This need for connection doesn’t end when kids enter the “my parents are so lame” teen years, adds Neumark-Sztainer. “When we asked them, kids told us they wanted to spend more time eating with their families, not less.”
Studies like Project EAT have given fuel to a grassroots movement to make communities more family-meal friendly. Minnesota’s Putting Family First, as well as Ready, Set, Relax! in Ridgewood, New Jersey, sponsor initiatives like an annual “Family Night” where sports practices, evening classes and even homework are canceled to allow families a free evening together.
5 Tips for family meals:
- Keep trying. If you’re not used to regular dinners, expect some initial awkwardness. “Like exercise, the benefits will accrue only if you stick with it,” says William Doherty.
- Get help. Kids can help plan, cook, serve and clean up after meals; they’ll be more game to participate if they have a stake in the meal.

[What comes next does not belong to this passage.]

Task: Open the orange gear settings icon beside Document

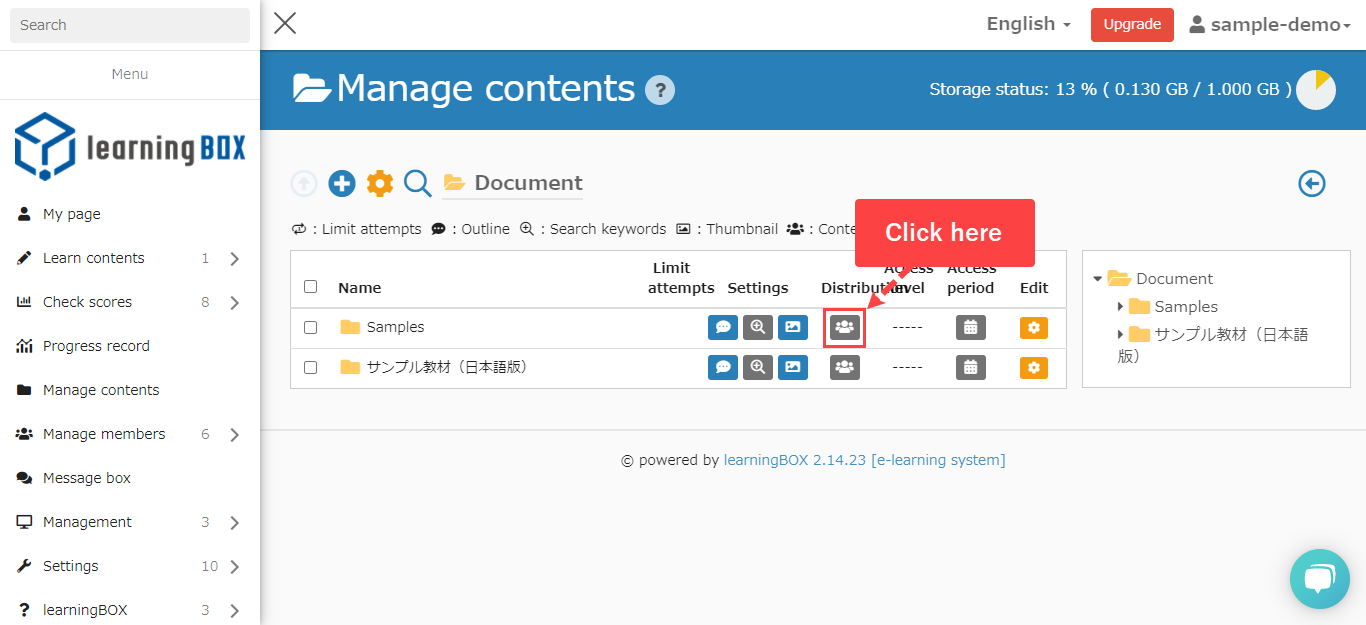Action: (x=380, y=183)
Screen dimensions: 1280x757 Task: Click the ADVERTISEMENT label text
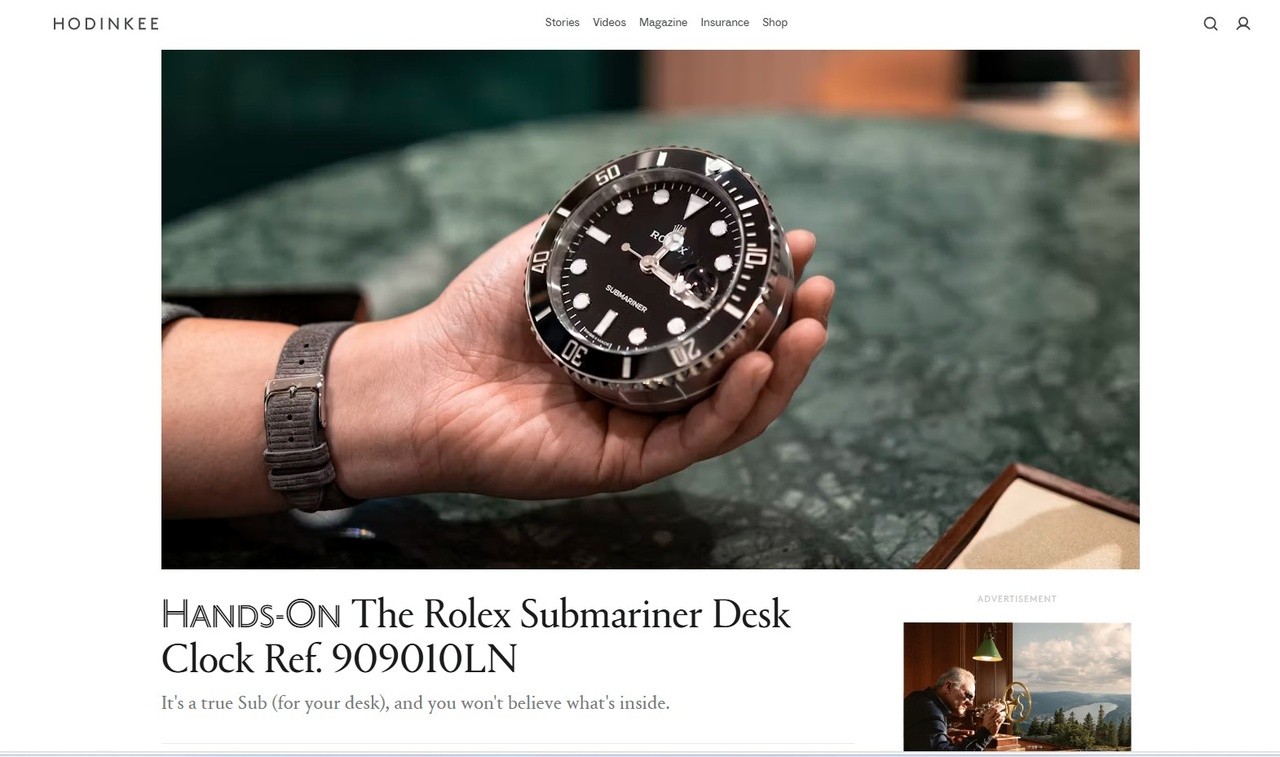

- Speak out. If soccer practice or a PTA meeting is scheduled during dinner time, ask if it can be changed. “We need to be home for dinner” is a perfectly acceptable excuse.
- No time to cook family dinner? Try breakfast or lunch, use take-out or go to a restaurant.
- Keep conflicts off the table. Focus more on conversation than on table manners or whether your child finishes her peas.